Jobs news: Amazon is create 10,000 new permanent jobs in the United Kingdom this year, taking its UK workforce over 55,000.
The new roles are split across its corporate offices, Amazon Web Services (AWS) and in its operations arm, as it expands its delivery network.
Amazon says it is opening a new ‘parcel receive centre’ in Doncaster, Yorkshire, along with new ‘fulfilment centres’ (warehouses where staff assemble customer orders) in Dartford, in Kent, Gateshead, Tyne and Wear, and Swindon, Wiltshire, each creating over 1,300 jobs.
It’s also hiring 700 more staff for a new fulfilment centre in Hinckley, East Midlands.
This will create “thousands of new permanent roles on teams including engineering, HR and IT, health and safety, finance, and those that pick, pack and ship customer orders”, the company says.
It’s also creating corporate roles in offices in London, Manchester, Edinburgh, and Cambridge. Amazon says it will cover a range of areas, including fashion, digital marketing, engineering, video production, software development, cloud computing, AI and machine learning.
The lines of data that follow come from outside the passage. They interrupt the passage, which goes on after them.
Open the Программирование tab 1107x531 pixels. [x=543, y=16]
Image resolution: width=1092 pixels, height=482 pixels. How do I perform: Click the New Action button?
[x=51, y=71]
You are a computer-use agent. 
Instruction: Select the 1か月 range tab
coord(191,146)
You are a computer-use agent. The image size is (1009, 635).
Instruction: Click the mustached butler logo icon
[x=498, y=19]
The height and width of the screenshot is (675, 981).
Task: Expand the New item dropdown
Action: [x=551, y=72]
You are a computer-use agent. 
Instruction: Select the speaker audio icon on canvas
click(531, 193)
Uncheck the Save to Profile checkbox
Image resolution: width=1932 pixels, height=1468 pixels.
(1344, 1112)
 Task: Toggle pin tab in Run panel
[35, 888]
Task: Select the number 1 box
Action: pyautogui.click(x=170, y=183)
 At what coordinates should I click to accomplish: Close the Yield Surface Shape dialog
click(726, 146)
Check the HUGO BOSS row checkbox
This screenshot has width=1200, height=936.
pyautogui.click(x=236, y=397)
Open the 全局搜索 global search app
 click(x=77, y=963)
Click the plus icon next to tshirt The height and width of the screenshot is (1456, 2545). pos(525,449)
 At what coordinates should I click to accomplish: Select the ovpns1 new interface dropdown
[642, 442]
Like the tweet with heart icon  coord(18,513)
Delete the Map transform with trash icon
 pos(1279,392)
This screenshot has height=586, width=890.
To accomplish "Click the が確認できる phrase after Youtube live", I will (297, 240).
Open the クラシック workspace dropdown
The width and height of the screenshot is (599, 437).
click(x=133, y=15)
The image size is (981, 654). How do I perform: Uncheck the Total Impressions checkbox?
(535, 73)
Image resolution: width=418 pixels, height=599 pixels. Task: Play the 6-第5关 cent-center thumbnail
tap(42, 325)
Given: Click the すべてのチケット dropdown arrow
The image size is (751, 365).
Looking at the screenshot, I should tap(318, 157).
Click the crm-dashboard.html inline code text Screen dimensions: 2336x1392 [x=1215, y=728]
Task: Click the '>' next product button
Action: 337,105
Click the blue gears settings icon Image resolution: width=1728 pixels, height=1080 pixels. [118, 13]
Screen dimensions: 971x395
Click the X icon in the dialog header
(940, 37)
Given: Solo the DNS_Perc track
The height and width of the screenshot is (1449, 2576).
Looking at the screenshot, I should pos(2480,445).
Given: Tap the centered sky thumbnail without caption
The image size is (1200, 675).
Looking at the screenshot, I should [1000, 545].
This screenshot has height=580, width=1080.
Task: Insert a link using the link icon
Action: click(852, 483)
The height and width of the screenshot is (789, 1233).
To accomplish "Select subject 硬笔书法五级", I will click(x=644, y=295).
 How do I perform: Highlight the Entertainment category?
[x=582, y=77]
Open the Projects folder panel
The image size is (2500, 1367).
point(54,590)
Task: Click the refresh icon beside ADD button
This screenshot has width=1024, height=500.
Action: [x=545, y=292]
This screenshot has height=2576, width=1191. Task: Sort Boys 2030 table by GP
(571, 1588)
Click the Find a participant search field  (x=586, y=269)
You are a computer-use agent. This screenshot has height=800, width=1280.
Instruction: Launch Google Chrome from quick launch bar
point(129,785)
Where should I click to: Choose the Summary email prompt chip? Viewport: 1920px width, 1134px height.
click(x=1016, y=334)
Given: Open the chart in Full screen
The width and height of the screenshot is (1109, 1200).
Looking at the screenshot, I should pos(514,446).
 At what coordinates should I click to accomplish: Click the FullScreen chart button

Business Secretary Kwasi Kwarteng has welcomed the move:
“Amazon’s announcement today is fantastic news and a huge vote of confidence in the British economy, helping us deliver on our commitment to level up across the UK with a whopping 10,000 new permanent jobs.
As we build back better from the pandemic, this is a prime investment in our retail sector.
Amazon’s UK sales soared by 51% last year during the pandemic, to a record $26.5bn (£19.4bn), as the lockdown drove a surge in demand for online shopping as high streets shut down.
But tax campaigners continue to probe the company’s corporate set up, as our wealth correspondent Rupert Neate explained last week:
Fresh questions have been raised over Amazon’s tax planning after its latest corporate filings in Luxembourg revealed that the company collected record sales income of €44bn (£38bn) in Europe last year but did not have to pay any corporation tax to the Grand Duchy.
Accounts for Amazon EU Sarl, through which it sells products to hundreds of millions of households in the UK and across Europe, show that despite collecting record income, the Luxembourg unit made a €1.2bn loss and therefore paid no tax.